Il volto dell’autore diventa serio e pensieroso. Poi sorride. «È esattamente ciò che sto facendo in questo momento.»
«Ok, ma potresti fargli fare qualcosa di più interessante che far esplodere teste di commessi inesperti e prendere a calci nel culo poliziotti arroganti.»
«Del tipo?» domanda curioso l’autore.
«Sesso. Non c’è nulla di più interessante del richiamo primordiale della natura. Fa in modo che il protagonista incontri una bella donna. Una di quelle da favola. Fallo innamorare. Fa’ che abbia del buon, sano sesso. Renderebbe la situazione più eccitante.»
L’autore pensa a quanto sia furbo l’uomo coi baffi. Sorride nuovamente.
«Vediamo cosa posso fare. È stato un piacere conoscerti.»
«Piacere mio», dice l’uomo coi baffi alzandosi dalla panchina e inoltrandosi nel verde del parco.
Cammina con le mani infilate nelle tasche dell’impermeabile. Un labrador dal pelo bianco si avvicina. Stringe una palla rossa tra i denti.
«Vuole solo giocare. È un cane da riporto», dice una voce soave alle sue spalle.
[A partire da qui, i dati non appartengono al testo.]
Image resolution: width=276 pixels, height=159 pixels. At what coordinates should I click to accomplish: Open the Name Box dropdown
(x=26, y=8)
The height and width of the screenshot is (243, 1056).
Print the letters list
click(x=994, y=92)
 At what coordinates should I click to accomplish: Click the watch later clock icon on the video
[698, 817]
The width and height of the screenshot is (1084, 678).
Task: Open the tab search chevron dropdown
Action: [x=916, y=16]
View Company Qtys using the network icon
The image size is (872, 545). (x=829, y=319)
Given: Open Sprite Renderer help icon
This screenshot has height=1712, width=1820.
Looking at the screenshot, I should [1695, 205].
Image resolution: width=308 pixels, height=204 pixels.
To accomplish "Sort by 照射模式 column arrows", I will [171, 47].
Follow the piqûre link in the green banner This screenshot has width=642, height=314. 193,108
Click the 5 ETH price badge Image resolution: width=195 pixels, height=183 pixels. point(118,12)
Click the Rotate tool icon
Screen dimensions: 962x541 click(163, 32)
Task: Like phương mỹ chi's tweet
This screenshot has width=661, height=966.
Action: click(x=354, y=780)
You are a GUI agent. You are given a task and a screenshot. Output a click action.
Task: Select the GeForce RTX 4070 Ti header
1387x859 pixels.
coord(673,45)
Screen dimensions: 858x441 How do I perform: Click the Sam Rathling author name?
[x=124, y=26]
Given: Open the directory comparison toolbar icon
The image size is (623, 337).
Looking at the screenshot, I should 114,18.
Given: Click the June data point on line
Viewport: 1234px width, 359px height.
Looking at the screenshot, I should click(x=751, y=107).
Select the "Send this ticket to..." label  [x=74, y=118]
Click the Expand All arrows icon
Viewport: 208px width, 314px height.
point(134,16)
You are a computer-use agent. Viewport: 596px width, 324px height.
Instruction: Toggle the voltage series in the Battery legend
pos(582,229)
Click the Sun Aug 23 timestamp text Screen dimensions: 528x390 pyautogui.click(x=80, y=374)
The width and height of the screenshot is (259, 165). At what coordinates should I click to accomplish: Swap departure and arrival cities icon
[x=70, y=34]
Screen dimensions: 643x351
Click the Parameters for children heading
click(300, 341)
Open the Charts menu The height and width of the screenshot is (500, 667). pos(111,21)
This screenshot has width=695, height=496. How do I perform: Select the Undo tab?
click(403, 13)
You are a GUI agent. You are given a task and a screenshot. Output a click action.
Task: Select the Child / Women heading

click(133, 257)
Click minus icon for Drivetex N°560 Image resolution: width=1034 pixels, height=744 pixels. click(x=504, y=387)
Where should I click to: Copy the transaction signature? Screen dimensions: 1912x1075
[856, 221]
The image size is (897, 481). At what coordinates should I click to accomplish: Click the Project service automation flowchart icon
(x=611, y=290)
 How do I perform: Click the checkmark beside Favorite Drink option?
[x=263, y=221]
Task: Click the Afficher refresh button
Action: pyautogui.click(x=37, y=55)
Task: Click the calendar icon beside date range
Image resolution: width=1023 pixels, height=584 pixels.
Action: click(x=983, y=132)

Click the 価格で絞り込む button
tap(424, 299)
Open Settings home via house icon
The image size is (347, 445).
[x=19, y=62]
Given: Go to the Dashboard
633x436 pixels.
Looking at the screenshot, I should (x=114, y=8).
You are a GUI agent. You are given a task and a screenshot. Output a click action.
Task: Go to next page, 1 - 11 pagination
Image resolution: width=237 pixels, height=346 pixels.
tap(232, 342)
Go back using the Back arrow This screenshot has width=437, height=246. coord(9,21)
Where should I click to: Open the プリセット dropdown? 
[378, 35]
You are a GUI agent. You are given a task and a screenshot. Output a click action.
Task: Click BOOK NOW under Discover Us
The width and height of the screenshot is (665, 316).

L’uomo coi baffi si volta e ringrazia l’autore per l’angelo che ha fatto comparire davanti ai suoi occhi. È bellissima. Risplende nella sua dolcezza. Non perfetta, lui non ama la perfezione. Preferisce la verità dei lineamenti lievemente irregolari. Ogni centimetro del suo corpo trasmette passione ardente, con ogni singolo movimento, con ogni singola parola sussurrata. L’uomo coi baffi è in estasi.
«Ti va di venire a casa mia?» domanda senza pudore. «Abito a due passi.»
«Aspettavo solo che me lo chiedessi», risponde lei con un sorriso.
Si dirigono verso casa camminando mano nella mano e vi chiedo scusa per le righe bianche che ora seguiranno, ma l’uomo coi baffi è particolarmente geloso della sua intimità. E non posso biasimarlo. Se proprio volete, usate la fantasia.
L’uomo coi baffi apre gli occhi ed è mattina. L’angelo è ancora nel letto al suo fianco. Va in cucina e si prepara del caffè. Lo beve con gusto davanti allo specchio, contemplando la sua immagine riflessa.
È giunto il momento. Quello che tanto aspettava per consacrare la sua libertà definitiva. Riposa con cura la tazza vuota di caffè nel lavello della cucina, apre la finestra che si affaccia sulla strada, otto piani più in basso e si butta di sotto.
Vola. Si libera nell’aria come fosse un fiore che sboccia a primavera. Espande la sua energia e grida a gran voce la sua libertà. Poi si spappola sul grigio dell’asfalto del marciapiede producendo un decoroso splat!
Una signora cammina con il figlio piccolo a pochi metri dal corpo che giace in una pozza di sangue sulla strada.
«Vedi cosa succede a portare dei baffi così lunghi?» dice la madre rivolta al bambino.
Il piccolo uomo si avvicina al corpo morto e lo scruta con attenzione. Pensa: quando sarò grande anch’io mi farò crescere dei baffi così lunghi e poi sarò libero di fare cosa voglio. Anche morire, se ritengo che siano le mie volontà. Poi si gira verso la madre. Non può aspettare. Infila una mano nella borsa ed estrae un rossetto marrone scuro. Si colora la parte di pelle tra il labbro superiore e l’attaccatura del naso. Butta un occhio in giro. Dall’altra parte della strada nota un negozio di articoli in pelle di coccodrillo. Entra.
«Come posso servirla, signore?» domanda la commessa sorridendo.
«Vorrei una cintura.»
«Ha già in mente un modello in particolare?»
«Sì», dice il bambino estraendo un coltello dalla tasca dei pantaloni. Fa il giro del bancone e comincia a scuoiare la commessa che sbuffa disgustata. Dopo alcuni minuti la cintura è pronta.
«Torni a trovarci quando vuole, signore», dice la commessa grondante di sangue.
«Lo farò. Quando voglio.»
Ammirando la sua nuova cintura di pelle di commessa di negozio di articoli in pelle di coccodrillo, il bambino coi baffi sorride soddisfatto.